Anyone who is familiar with places like Childress will not be surprised in the least by his response: "go fly a kite".
This is the full text of the letter:
After carefully reading your letter I must deny your request in the removal of our Nations motto from our patrol units, and ask that you and the Freedom From Religion Foundation go fly a kite.
Classy as hell. Or, "klassi", if you will (pronounced "K-I classy", by the way). (He's also guilty as charged of Wanton Cruelty to the Common Comma, Abuse of Sentence Structure, and Ardent Abuse of the Apt Apostrophe, all in the first degree.)
Source: Childress, Texas Police Department Facebook Page
The chief's "reasoning" for slapping that on the cop cars can be summed up in this excerpt from the Amarillo newspaper's story, linked to above:
“I think with all the assaults happening on officers across the country and the two that happened in the past few days in Harris County and Abilene, it’s time we get back to where we once were,” Garcia told the Red River Sun, a newspaper serving the Childress area. “This is our nation’s motto ... it’s even on our currency.
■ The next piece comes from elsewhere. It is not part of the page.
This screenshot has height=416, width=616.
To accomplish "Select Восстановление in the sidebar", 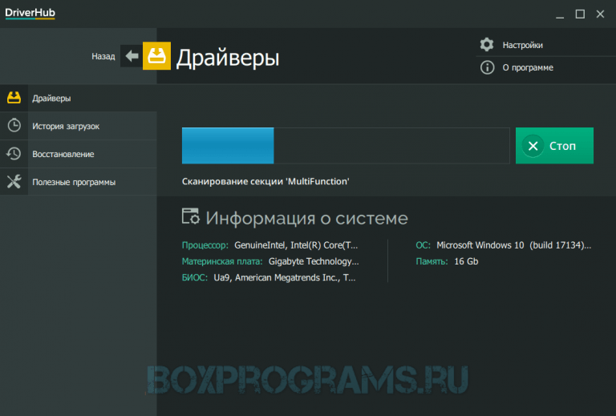I will [x=63, y=154].
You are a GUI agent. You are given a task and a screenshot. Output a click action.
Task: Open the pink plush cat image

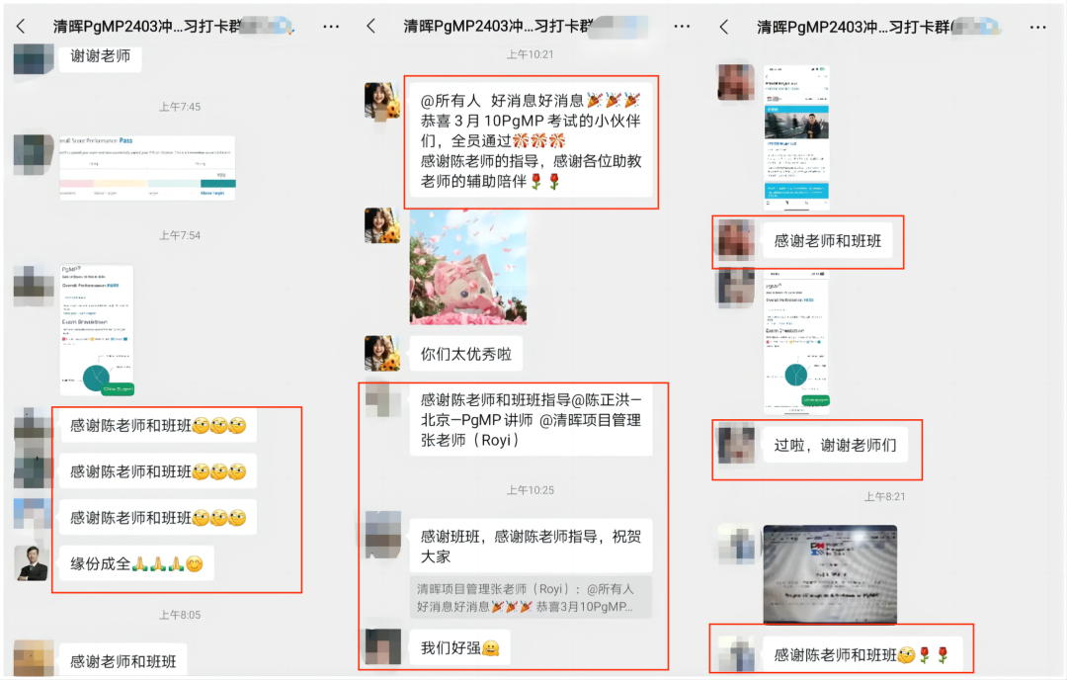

It’s nothing new.”
This guy's behavior is offensive, and represents two major problems in the United States today: smug, corrupt, immature cops (and their sycophants) who are convinced they are saints who do no wrong and Christian bigots who think that "freedom of religion" here in the U.S. only means the "freedom" to be whatever kind of Christian you want to be.
More below the fold...
Let's start with the more obvious side of this story. The Founding Fathers of this country, who people like Chief Garcia claim to love, intended there to be a wall of separation between church and the state (government). Promotion of any religion in any way by governmental entities, at any level, is blatantly unconstitutional, as per the Establishment Clause of the U.S. Constitution.
The reasoning for this constitutional secularism spans a lot of territory. A government that's kept in the secular realm keeps any one religion from codifying its doctrine into law and policy, which oppresses people of different sectors of that religion, people of other religions, and people of no religion at all. It also keeps religious messages, displays, et cetera out of the commons (public property, such as government buildings), among other positive things.
In fact, in order for a country to truly keep freedom of religion alive for its citizens, its government must keep in the secular realm, so that the religious are free to practice their beliefs (within reason), and the non-religious don't have religion force-fed to them. The simple fact is, "freedom of religion" also means freedom from religion.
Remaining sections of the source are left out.